_TEXT BLOCK_:
'''
On 13.06.2012 17:56, William Seligman wrote:
> A data point:
> On my cluster, I have two dedicated direct-link cables between the two nodes,
> one for DRBD traffic, the other for corosync/pacemaker traffic. Roughly once per
> week, I get a "link down" messages on one of the nodes:

A) use several communication-rings in corosync. We use one on the
regular user-network and a second on the storage-network. One fails, no
problem, corosync doesn't sense a need to fence something.
B) use bonded/bridged interfaces for the storage-connection. We
currently have our storage-network aka vlan17 as vlan on eth0 of all the
servers and untagged on eth1, using a bond with active-backup mode where
eth1 is the primary and vlan17 the backup.

With these two I didn't even realize my boss unplugged the
network-cables of one of our servers one by one. Neither did drbd feel
any glitch nor did the cluster feel a need to move/kill/fence anything.
And a 5 second hang for the x2go-sessions on one of the machines doesn't
matter when everyone is on break.
'''
_DATA PROVIDED_:
'''
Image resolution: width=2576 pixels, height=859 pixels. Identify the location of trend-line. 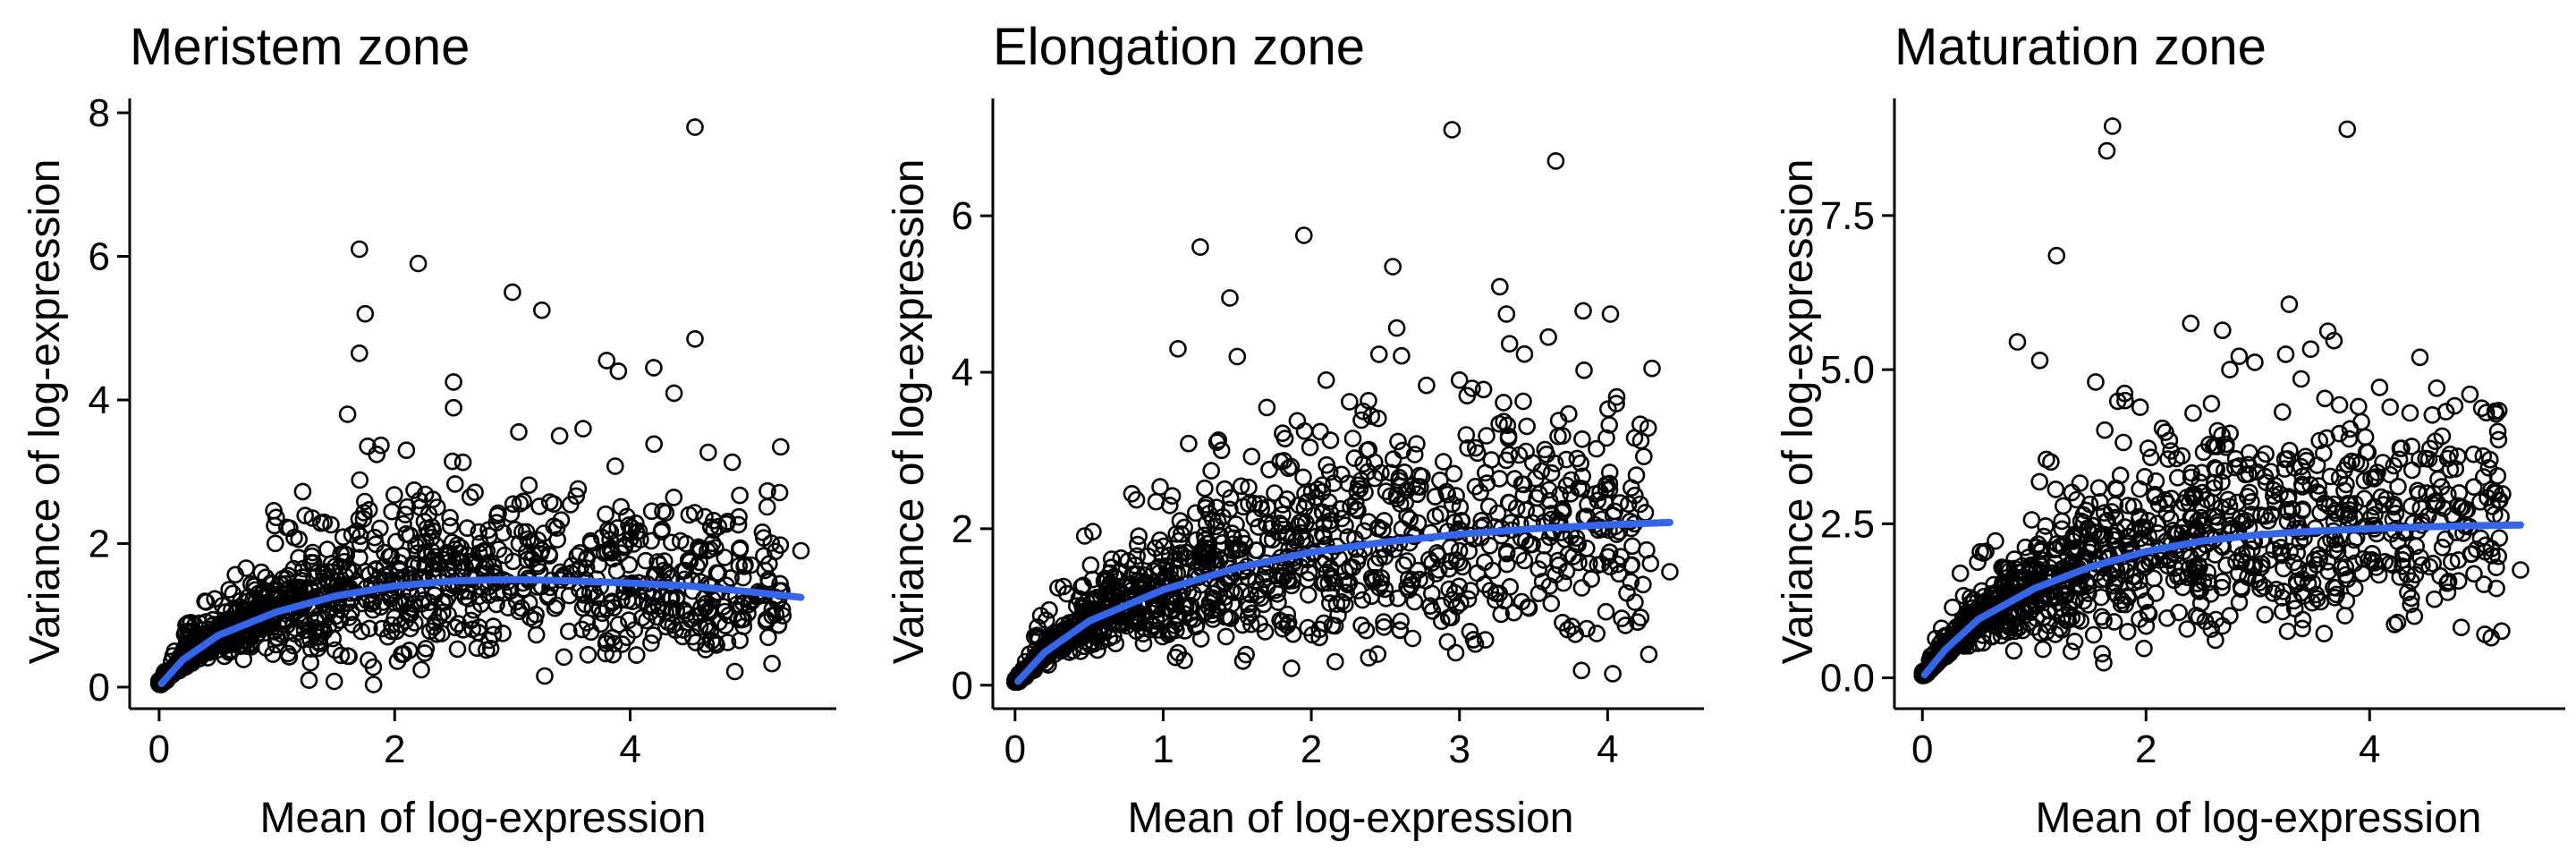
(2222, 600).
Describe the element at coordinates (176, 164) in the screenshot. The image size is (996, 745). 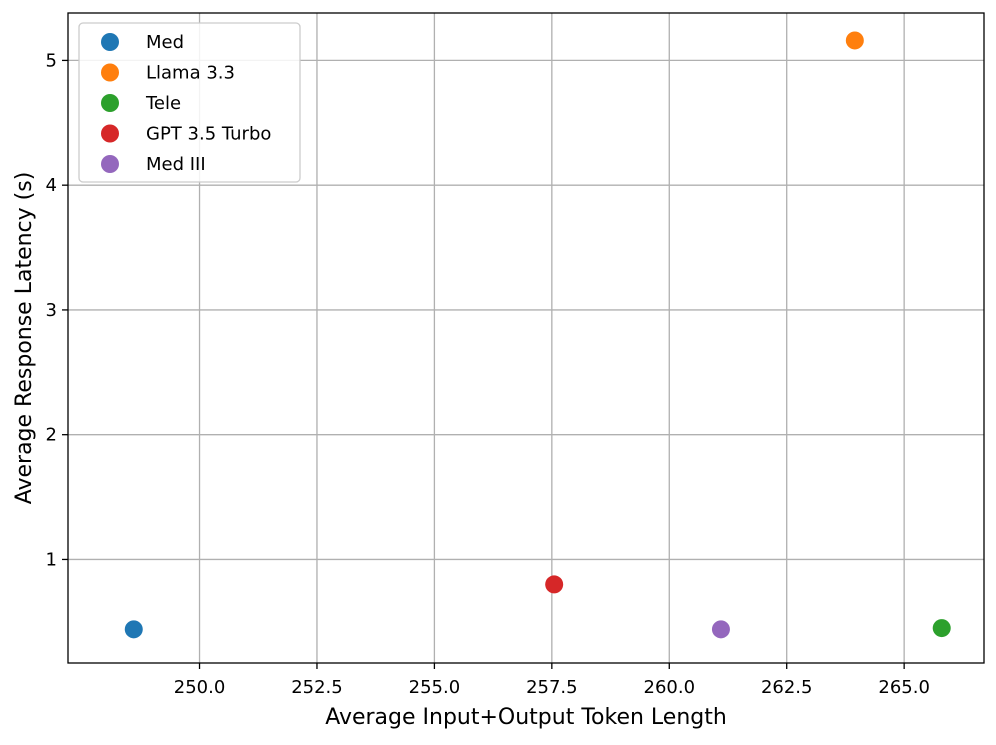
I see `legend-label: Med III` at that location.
'''
_STUDY QUESTIONS_:
1) Rewrite the paragraph of the cluster-networking post that begins "With these two I didn't even realize" more briefly, keeping its main facts.
2) In the cluster-networking post, what bond mode is used for the storage connection, and which interface is the primary?
3) Resume the cluster-networking post after its last sentence.
The listing is separate material from the cluster-networking post.

_RESPONSES FOR EACH TASK_:
1) With both setups in place, the writer didn't notice when the boss unplugged one server's network cables one by one. DRBD saw no glitch, and the cluster didn't move, kill, or fence anything. The only effect was a 5-second hang in x2go sessions on one machine, which didn't matter because everyone was on break.

2) Active-backup mode, with eth1 as the primary and vlan17 as the backup.

3)
I haven't yet figured out how to build the bridges/bonds when all the
servers have 4 nics. But that isn't a real problem until I also did
functionality tests with two (or three) new switches.
I think I will do one bridge of two ports with rstp for the normal user
network and one bridge of two ports with rstp for the storage-network.
Then skip the active-backup bonding and see that rstp manages to find
the paths. Of course this wouldn't necessarily improve throughput
between two nodes, but throughput from one node to two nodes would
probably be higher.
Or I extend my current setup and instead of eth0 and eth1 I use one pair
of bonded ports each. Which would give me a total of three bonds per
server, two one of the 'real' modes and one in active-backup mode...

Well, lets see.